We have teacher standards and headteacher standards but we have no specific framework about ethics in educational leadership. Members of ASCL and others felt that in an educational landscape of high stakes and complex accountability systems, there has never been a more important time for such a framework.
As school and college leaders, our lives are full of ambiguity and impossible choices; we weigh the needs of one child against hundreds, we make hard decisions with insufficient funding, we deal with traumatised children and desperate parents. We manage hard-pressed, devoted and occasionally truculent colleagues. We are the gatekeepers for educational standards and happy communities that build up confident neighbourhoods. We make all our decisions under scrutiny as diligent professionals and the watchful eyes of the young. What we do matters, but how we do it matters even more.
Imagine the most difficult decisions you make, those that wake you at two in the morning and again at three and four. Choices that only you can make. Decisions that could derail a child’s education, unravel his home or finish a career. Decisions when you have to do what’s right without KPIs or quality standards. How do you know if your choice is right?
Ethical school leadership
So, the Ethical Leadership Commission set about developing a framework to help support school and college leaders to make those difficult decisions. A framework based not on the metrics of accountability systems but on the language of ethics.
We began with the Standards in Public Life - the so-called “Nolan principles” - which already bind us by virtue of our public service: selflessness, integrity, objectivity, accountability, openness, honesty and leadership.
But we wanted to go further. We wanted to reassure leaders that there are times when old-fashioned words are necessary, important and perfectly reasonable. Most of all, we wanted to describe virtues for us that we also want for our children.
The words we chose were trust, wisdom, kindness, justice, service, courage, optimism. Details on what these words mean in schools and for leaders can be found here.
Together with the Principles for Public Life, they make up the Framework for Ethical Leadership in Education.
All of which brings us to today. Today the Ethical Leadership Commission holds a summit in London and unveils the final report.
We‘ve formed a Pathfinder Programme for schools, trusts and boards to recognise the values and virtues needed in decision-making. We hope participants will identify themselves publicly as colleagues who try to work in accordance with the framework. Nearly 100 schools have already signed up.

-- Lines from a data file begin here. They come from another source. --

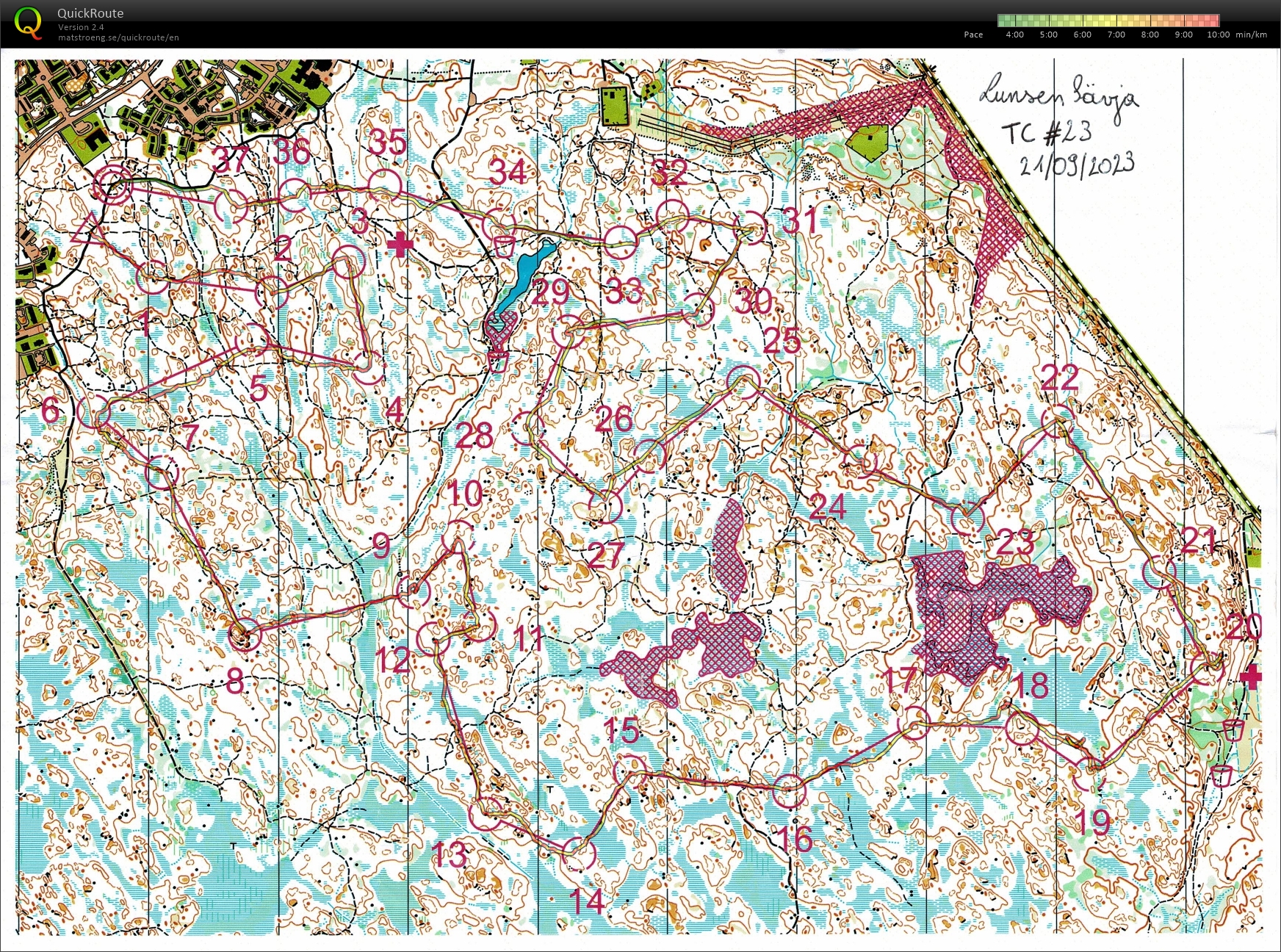The image size is (1281, 952).
Task: Click the water cup icon beside control 34
Action: click(x=503, y=246)
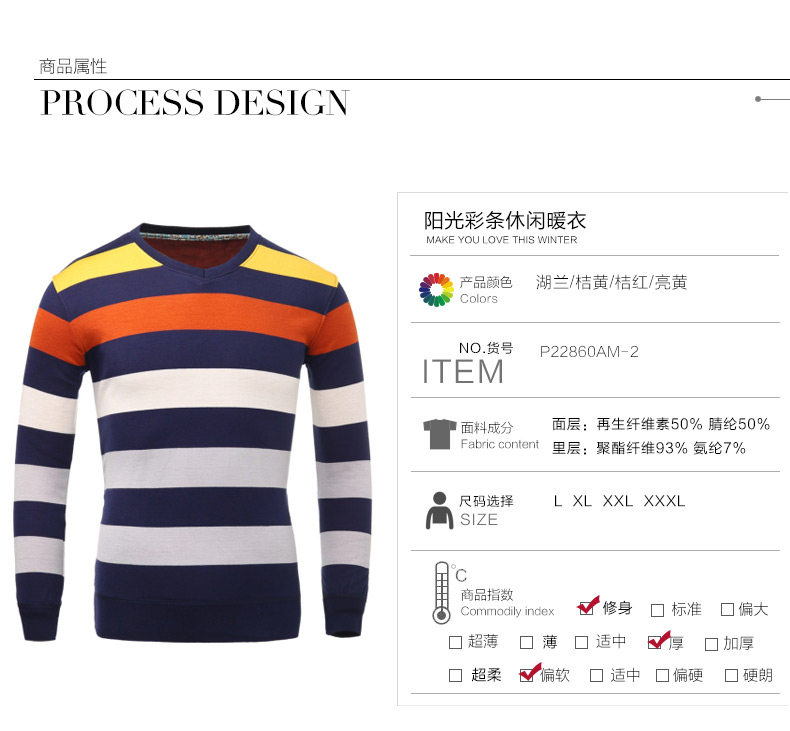Select the XXXL size option
Viewport: 790px width, 731px height.
point(665,501)
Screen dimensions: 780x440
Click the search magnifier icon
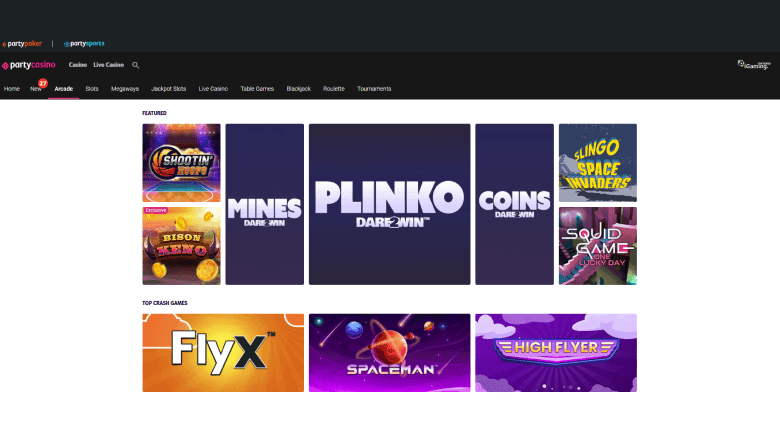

We’ll work with government and providers to embed the framework in leadership and teacher training. We’ll set up a space to discuss ethical issues in an ethics forum, open to anyone. We’ll consider issues that concern us most or hover on the horizon, and offer framework guidance which we hope colleagues will find helpful.
We are none of us perfect. Professionalism requires us to make judgements in situations of unavoidable ambiguity. The ELC’s Framework aims to offer support in those difficult times.
Why does it matter? Schools are where society looks after its young until they take on the mantle of adult citizenship. We need to be confident that we are building the kind of society we all want to live in. We hope that the language of ethics will help us do that.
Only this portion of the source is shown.